San Diego Intnl also has a a really short runway. My mom used to always irrationally freak out about this on the rare occasion I was flying in there.

It's all kinds of messed up. On approach, you have to dodge the downtown area on your left, where the buildings are taller than your plane is high; and you're dropping down over a hill onto the runway. The hill also continues to the north, so that from where I live (a bit north of the bridge), the planes appear to be coming in at street level. Because of all that, they can't have planes come in the normal way on instruments, so under low visibility conditions the runway direction is reversed or they shut the place down.
posted by LionIndex at 6:21 PM on December 2, 2012


I'm really glad I didn't rent that apartment at Brant & West Hawthorn my best friend wanted back in college
Heh. When I was in grad school at UCSD, one of my fellow students had just arrived from Finland to do some sort of post-doc stint, and on fairly short notice he got an apartment in that area, under the flight path. He ended up renting a room in La Jolla as soon as he could, mostly because the guy living underneath him was being driven slowly (or not so slowly) mad by the airplane noise and had taken to banging on his walls with a baseball bat or suchlike when the planes would go overhead.
posted by Creosote at 7:08 PM on December 2, 2012


I want to go to there.
posted by spitefulcrow at 7:51 PM on December 2, 2012


The rest rooms in the terminal are going to be way busy.
posted by subgear at 8:43 PM on December 2, 2012


Busiest single runway airport in the world.

Sorry, that's London Gatwick -- which, admittedly, looks like a two runway airport, but the second "runway" is a widened taxiway that's been marked out with landing marks in case the actual runway is unusable -- they are far too close to use together.

SAN is the busiest single runway airport in the US, and second busiest in the world. It is also the busiest airport in the US that isn't a hub.
posted by eriko at 6:09 AM on December 3, 2012


It's all kinds of messed up. On approach, you have to dodge the downtown area on your left, where the buildings are taller than your plane is high; and you're dropping down over a hill onto the runway. The hill also continues to the north, so that from where I live (a bit north of the bridge), the planes appear to be coming in at street level. Because of all that, they can't have planes come in the normal way on instruments, so under low visibility conditions the runway direction is reversed or they shut the place down.

Perhaps there should be another Mefi thread called "White Knuckle Landing Strips"... This reminded me of something the author Joel Garreau mentioned in passing in his book The Nine Nations of North America about Charleston, WV's Yeager airport (CRW).

The wiki for that airport blandly notes, "The airport sits on a hilltop over 300 feet (about 100 m) above the valleys of the Elk and Kanawha Rivers, and the hill drops off sharply on all sides.
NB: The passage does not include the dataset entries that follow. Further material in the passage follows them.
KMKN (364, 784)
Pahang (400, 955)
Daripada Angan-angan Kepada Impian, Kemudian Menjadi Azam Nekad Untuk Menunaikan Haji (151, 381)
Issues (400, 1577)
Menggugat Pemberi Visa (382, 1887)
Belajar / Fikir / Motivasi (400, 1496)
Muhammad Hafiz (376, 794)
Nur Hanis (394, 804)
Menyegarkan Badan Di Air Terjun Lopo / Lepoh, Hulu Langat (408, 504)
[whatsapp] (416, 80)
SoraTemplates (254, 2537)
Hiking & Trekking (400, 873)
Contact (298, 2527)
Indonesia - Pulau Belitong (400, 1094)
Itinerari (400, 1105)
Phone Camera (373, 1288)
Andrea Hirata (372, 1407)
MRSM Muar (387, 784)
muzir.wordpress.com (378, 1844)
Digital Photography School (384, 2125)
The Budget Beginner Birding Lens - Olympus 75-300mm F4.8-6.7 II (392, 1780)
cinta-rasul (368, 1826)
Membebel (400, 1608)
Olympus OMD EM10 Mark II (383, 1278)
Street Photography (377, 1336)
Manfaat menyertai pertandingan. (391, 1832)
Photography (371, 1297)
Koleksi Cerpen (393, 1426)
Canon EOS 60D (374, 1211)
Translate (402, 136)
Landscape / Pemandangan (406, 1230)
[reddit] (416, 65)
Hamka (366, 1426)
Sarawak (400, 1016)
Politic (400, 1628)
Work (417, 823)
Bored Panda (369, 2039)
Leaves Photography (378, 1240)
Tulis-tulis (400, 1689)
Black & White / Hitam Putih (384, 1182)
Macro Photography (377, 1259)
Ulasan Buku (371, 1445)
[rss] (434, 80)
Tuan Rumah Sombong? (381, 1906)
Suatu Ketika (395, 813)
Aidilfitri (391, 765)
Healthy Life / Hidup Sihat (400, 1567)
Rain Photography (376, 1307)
Due to the airfield's unusual location, passengers flying into Yeager enjoy a scenic approach of either downtown Charleston, or the rolling hills to the north and east of the field.[citation needed]"

Garreau observes, "Southeastern West Virginia is problematic. It is at all times isolated by its mountains. … Charleston, West Virginia, is by no means the most rugged part, yet its airport can inspire respect in good weather. In search of enough horizontal space for a runway, its planners sheared off the peaks of two mountains. That leaves no margin for pilot error."
posted by Philofacts at 7:59 AM on December 3, 2012


Philofacts: I'd rather take the train
posted by dhartung at 10:59 AM on December 3, 2012


Ah, thanks! Should've known there had been one already. Whiteknuckle porn!

(btw, I usually do take the train if possible, although more for carbon footprint.)
posted by Philofacts at 11:22 AM on December 3, 2012


This video has showed up all over the web in the last few days, but most notably at Cartoon Brew where it has been made a trope: "Everything We Do Is Animation".